For a century and a quarter before the American Revolution, the Iroquois stood athwart the path from Albany to the Great Lakes, keeping the route from permanent settlement by the French and containing the Dutch and the English. In the 18th century the Six Nations remained consistent and bitter enemies of the French, who were allied with their traditional foes. The Iroquois became dependent on the British in Albany for European goods (which were cheaper there than in Montreal), and thus Albany was never attacked. The Iroquois’ success in maintaining their autonomy vis-à-vis both the French and English was a remarkable achievement for an aboriginal people that could field only 2,200 men from a total population of scarcely 12,000.
The Covenant Chain, an understanding between the Iroquois and the northern British colonies, acknowledged British sovereignty over the areas settled by the colonists while also recognizing Iroquois domination over all of the Native American peoples between the Hudson and Mississippi Rivers.

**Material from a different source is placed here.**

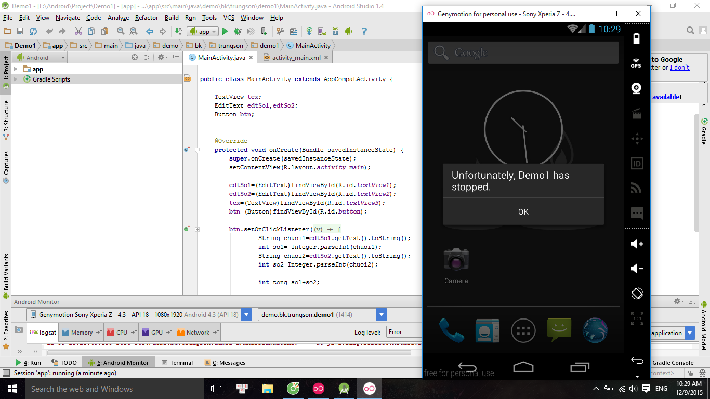Image resolution: width=710 pixels, height=399 pixels.
Task: Open the Build menu
Action: tap(172, 17)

When the Mohawks, the easternmost nation in the confederacy, announced that they intended to end the agreement, the British colonists reacted quickly. In order to triumph in the imminent conflict with the French that would become the French and Indian War, the British knew that they would need to secure the support or at least the neutrality of the Iroquois Confederation.

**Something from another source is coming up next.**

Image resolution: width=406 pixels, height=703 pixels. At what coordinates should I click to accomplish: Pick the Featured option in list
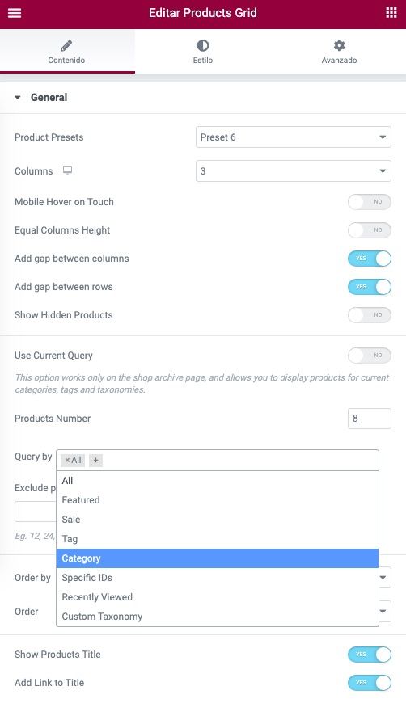pos(218,500)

In 1754 seven colonies—Connecticut, Maryland, Massachusetts, New Hampshire, New York, Pennsylvania, and Rhode Island—sent delegates to a conference in Albany (the Albany Congress) that was convened to firm up the loyalty of the confederacy (as well as to establish joint defense measures among the colonies). Some 150 representatives of the confederacy were present. In addition to gifts and trade goods, they were given promises of redress of grievances. The gathered colonists went on to discuss a plan of union among the colonies that was proposed by Benjamin Franklin, who was an admirer of the Iroquois Confederacy’s political system. The extent of the confederacy’s influence on the development of the American political system has been much debated by scholars.